The world of mobile payments, particularly in India, has seen exponential growth, driven by digitalization and
consumer behavioral shifts. This study investigates the factors influencing users' continued usage intention (CI) of Google Pay
(GPay), with a specific focus on the effect of gamified features such as scratch cards, rewards, and interactive tasks. A
quantitative research design was employed, surveying 300 GPay users. Data analysis, including regression analysis, revealed
that Performance Expectancy (PE), Hedonic Motivation (HM), and Satisfaction (S) are statistically significant positive
predictors of CI, with R² values of 0.019 (p=0.018), 0.017 (p=0.026), and 0.020 (p=0.015), respectively. The study confirms
that gamified elements significantly enhance user engagement and hedonic motivation. However, Facilitating Conditions
(FC), Social Influence (SI), Perceived Value (PV), and Gamification (G), as independent variables against CI, showed no
meaningful predictive power in their respective simple regression models.

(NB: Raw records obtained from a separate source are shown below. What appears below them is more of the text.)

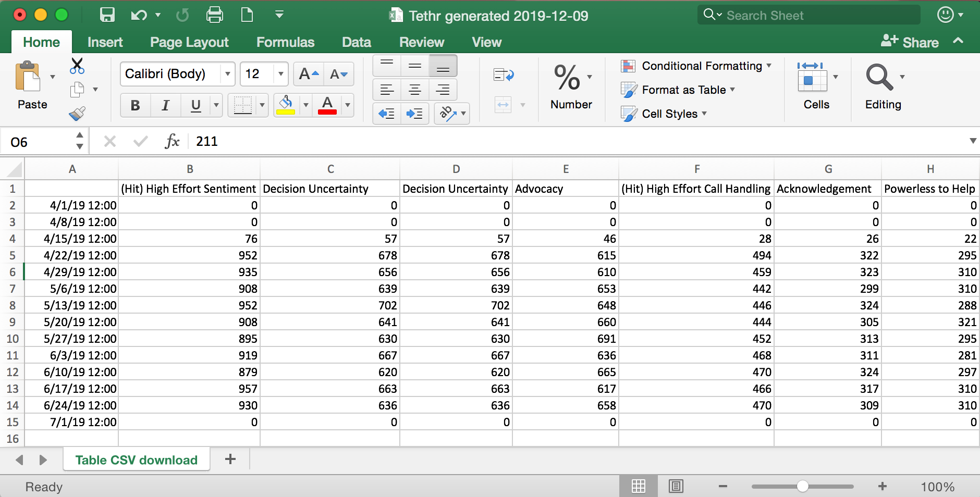980x497 pixels.
Task: Toggle Italic formatting
Action: 165,105
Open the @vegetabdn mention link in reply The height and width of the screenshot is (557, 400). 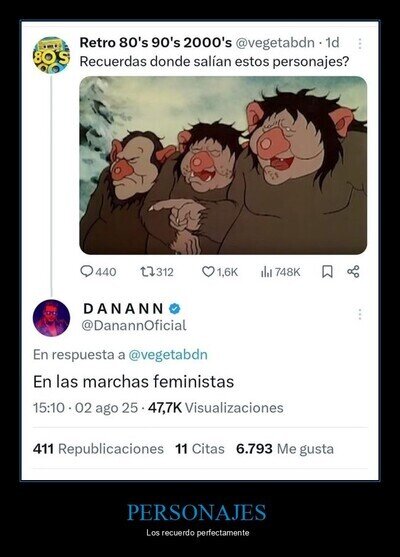pos(168,355)
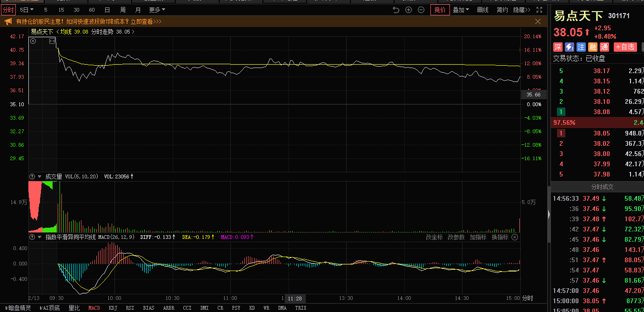Zoom out chart with minus circle icon
The height and width of the screenshot is (312, 644).
[x=421, y=10]
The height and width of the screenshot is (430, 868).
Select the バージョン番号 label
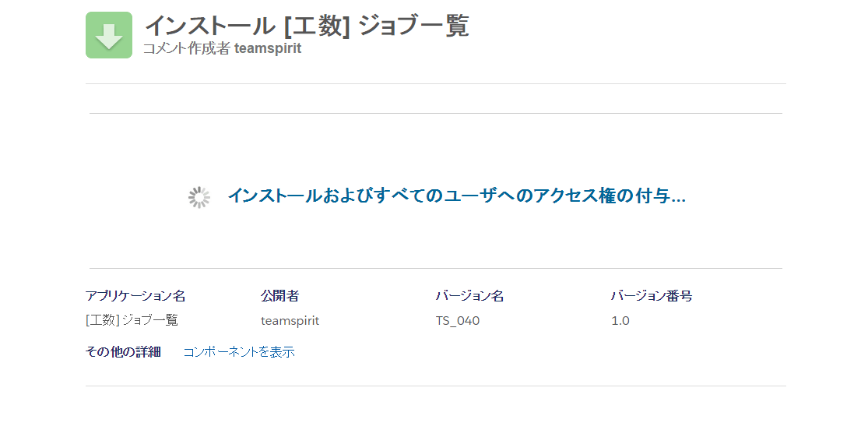coord(652,296)
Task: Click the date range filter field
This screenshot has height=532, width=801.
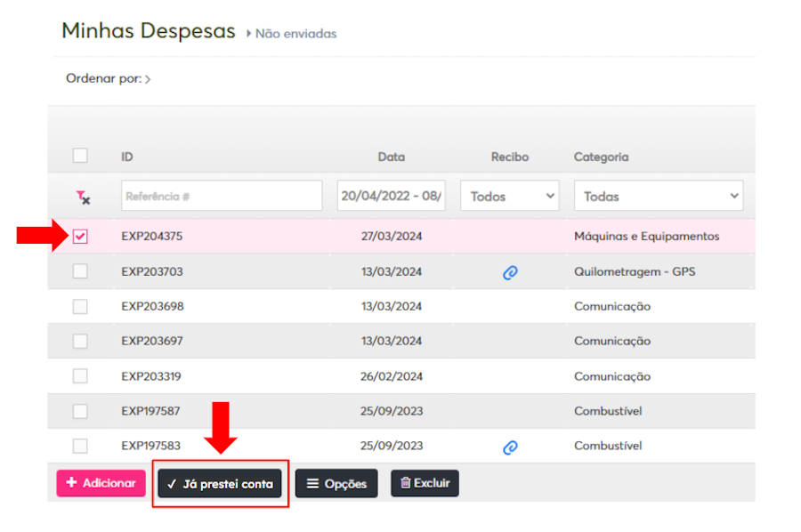Action: tap(392, 195)
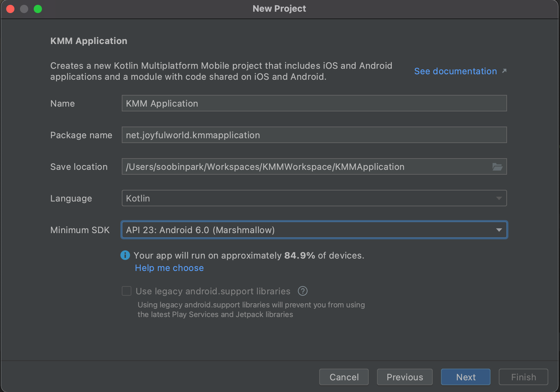Click the help question mark icon
This screenshot has width=560, height=392.
[303, 291]
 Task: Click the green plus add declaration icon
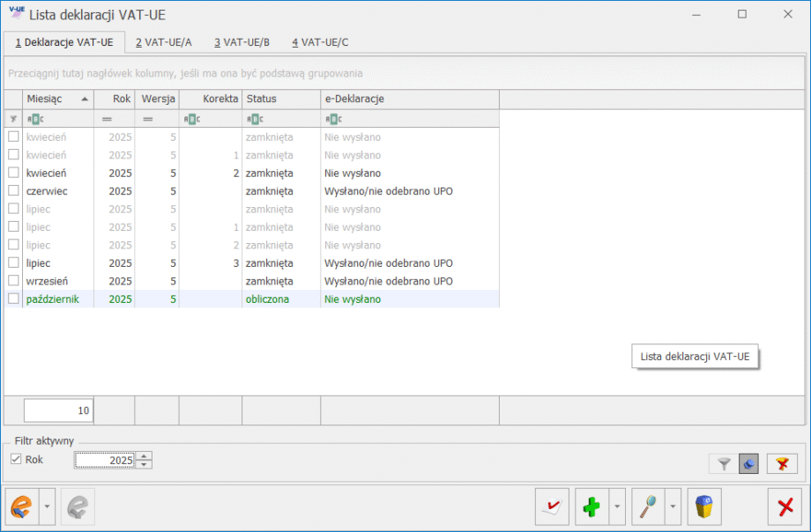click(592, 506)
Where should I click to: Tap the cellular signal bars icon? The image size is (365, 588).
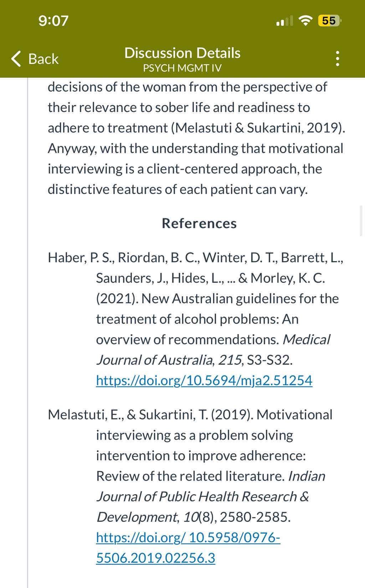[x=285, y=21]
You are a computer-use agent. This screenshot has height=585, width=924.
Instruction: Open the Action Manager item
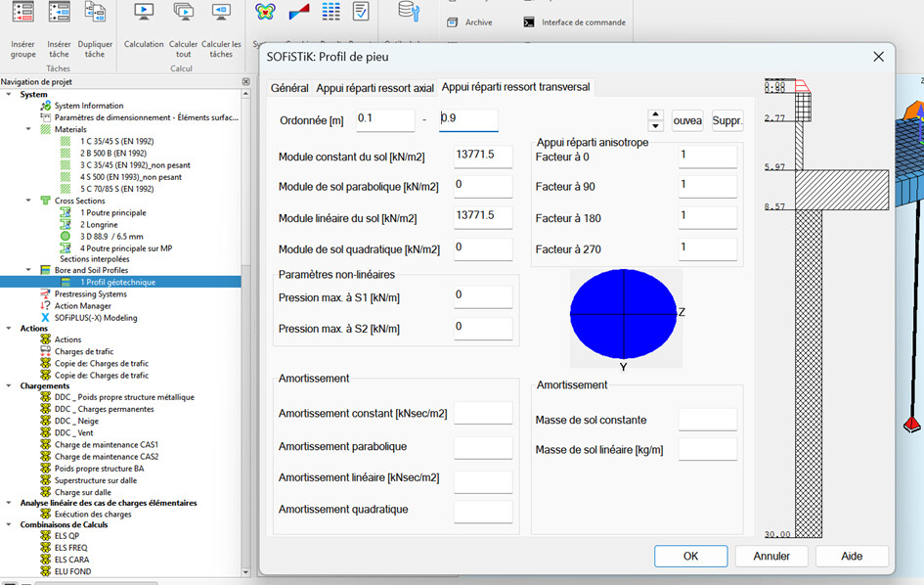82,306
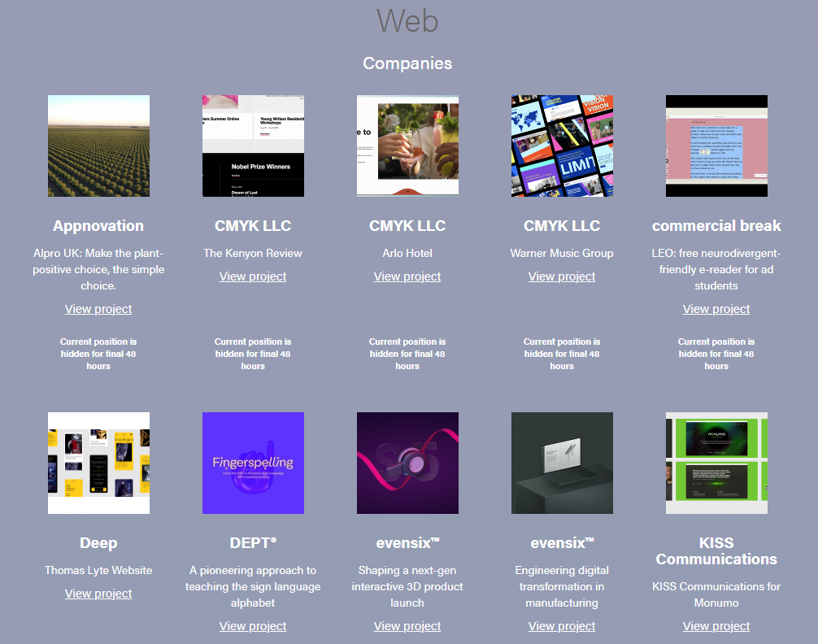Open the Arlo Hotel cocktail thumbnail

coord(407,146)
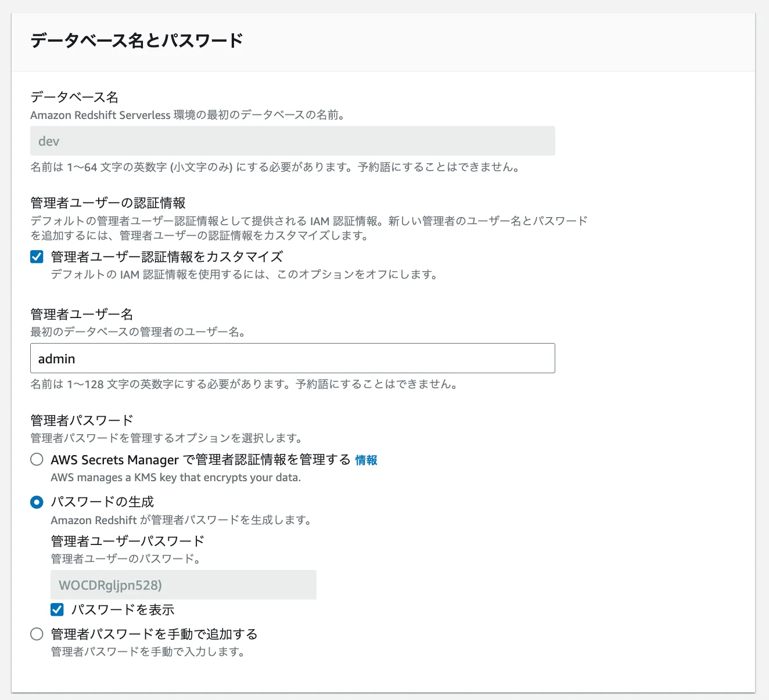Click the admin username input field
This screenshot has width=769, height=700.
click(292, 358)
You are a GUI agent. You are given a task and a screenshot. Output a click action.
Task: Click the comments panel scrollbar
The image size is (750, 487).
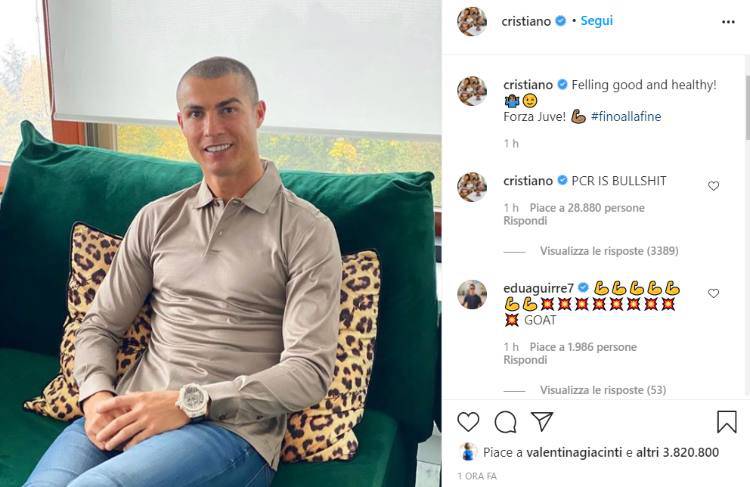[x=747, y=107]
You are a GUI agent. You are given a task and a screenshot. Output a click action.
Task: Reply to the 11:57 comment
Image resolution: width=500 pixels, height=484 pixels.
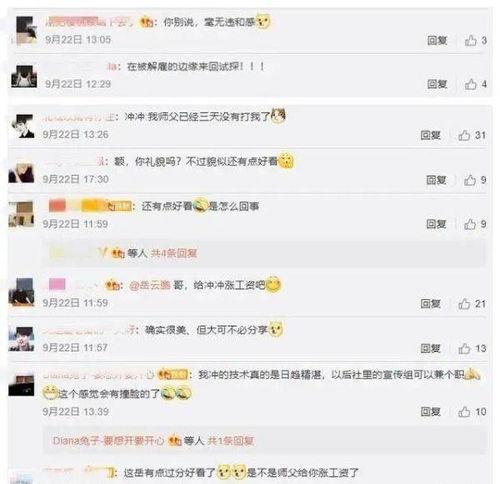click(430, 349)
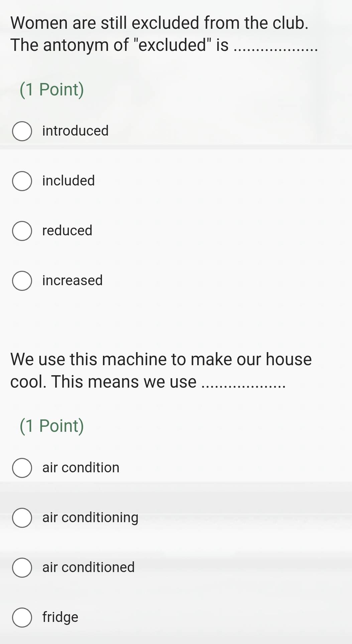Click "(1 Point)" under the machine question
This screenshot has width=352, height=644.
(x=52, y=426)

The majority of the highly engaged user base is
young, consisting of single students, primarily using Android smartphones in Tier-2 cities. These findings underscore that
intrinsic, enjoyment-based motivations and perceived functionality are key to sustaining long-term engagement on GPay,
suggesting that providers must continue to innovate with gamified experiences while reinforcing core security and ease-of-use
features.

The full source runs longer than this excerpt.